Whereas he has loads of hobbies to maintain him busy, Arndt imagines he’ll discover an occupation exterior the realm of transit, maybe instructing math or promoting jewellery.
“I need to have this subsequent chapter be one thing not like something I’ve carried out earlier than,” Arndt instructed host Robert Rivard on the most recent episode of the bigcitysmalltown podcast. “So my husband and I can be transferring to Mexico subsequent yr.”
However Arndt can be watching San Antonio and can go to to have a good time the fruits of his and his group’s labor.
VIA anticipates breaking floor on the $480 million Inexperienced Line in March and opening the north-south bus speedy transit route someday in late 2027.
“I’ve already put them on my calendar so I can come again,” Arndt stated.
The company additionally has plans to construct the east-west Silver Line in 2027, which might run from North Gen. McMullen Drive on the West Facet alongside West Commerce Road and East Houston Road to the Frost Financial institution Middle on the East Facet.
The speedy transit routes, which VIA calls “superior speedy transit” or ART, are aimed toward offering sooner, extra frequent service much like mild rail.
None of it could be potential with out the voter-approved one-eighth-cent gross sales tax that VIA will begin to obtain in 2026 and the help of the Metropolis of San Antonio and Bexar County, Arndt stated. This will get VIA’s funding nearer to what different main Texas transit companies obtain and offers the company the power to leverage large federal grants.

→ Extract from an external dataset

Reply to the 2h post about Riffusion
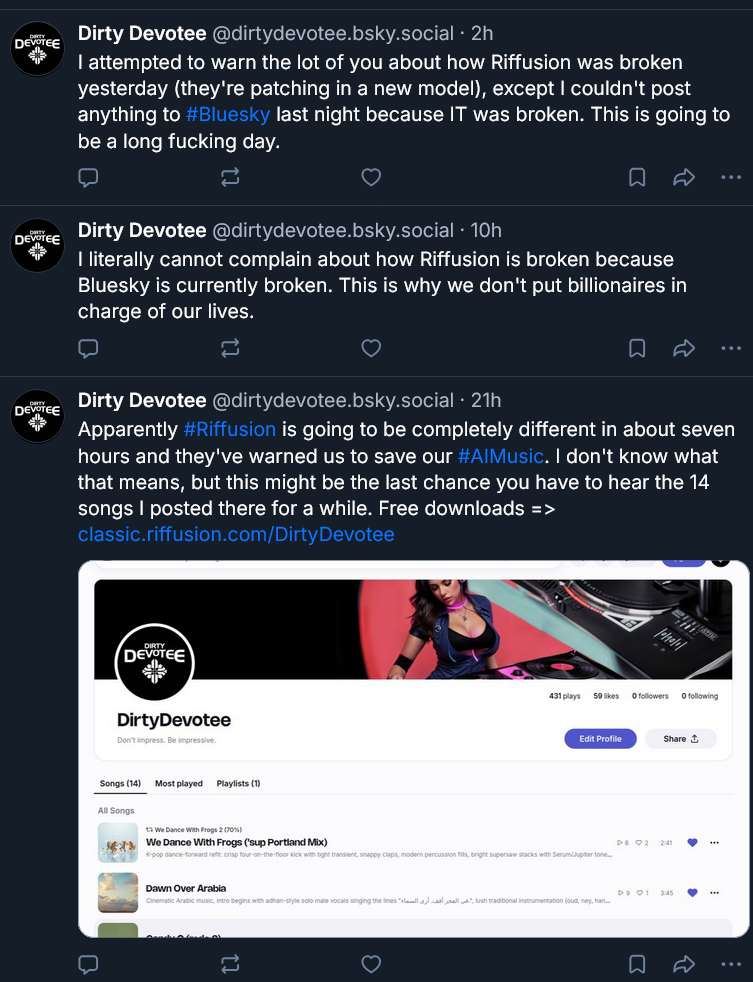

“VIA brings in about 75% much less cash than Houston Metro does to serve the identical measurement space,” he stated.
Along with main the gross sales tax marketing campaign, Arndt has centered on rising bus frequency and bus accessibility.
“Frequency is the important thing to service,” he stated. “All of the nationwide analysis says that if a bus runs each 10 minutes, about 85% of individuals can be prepared to contemplate it. … When it will get past half-hour, [that] drops to five%. … Sadly, the typical route in VIA proper now’s 60 minutes [frequency].”
That signifies that the general public using buses don’t produce other choices to contemplate — they will’t afford a private automobile, he stated.
“For some purpose, [the] transit [industry] is sort of embarrassed by that on a nationwide foundation,” he stated. Loads of companies need to entice the so-called “selection” riders who experience out of selection, not of necessity.
“However I feel what we do is noble and obligatory and vital,” he added. “There’s nothing to be embarrassed about the truth that you’re serving to individuals — who’re struggling to place meals on the desk typically — to get to a job.”
Jon Gary Herrera, beforehand VIA’s senior vice chairman of public engagement, took over the helm of VIA on Jan. 4.
Arndt stated he felt like a foster dad or mum, saying goodbye to a baby.
He recalled VIA board Chair-elect Laura Cabanilla telling him he’s extra like a grandfather.
“At first I believed, ‘Oh, you suppose I’m previous,’” stated Arndt, who’s 69.
What Cabanilla meant, he stated, was that he had “an emotional connection … She says, ‘You clearly have an emotional connection to VIA and, as a grandparent, you’re going to care very a lot about what occurs.’”
Take heed to episode 87 of the bigcitysmalltown podcast under.
Disclosure: Robert Rivard is the co-founder of the San Antonio Report.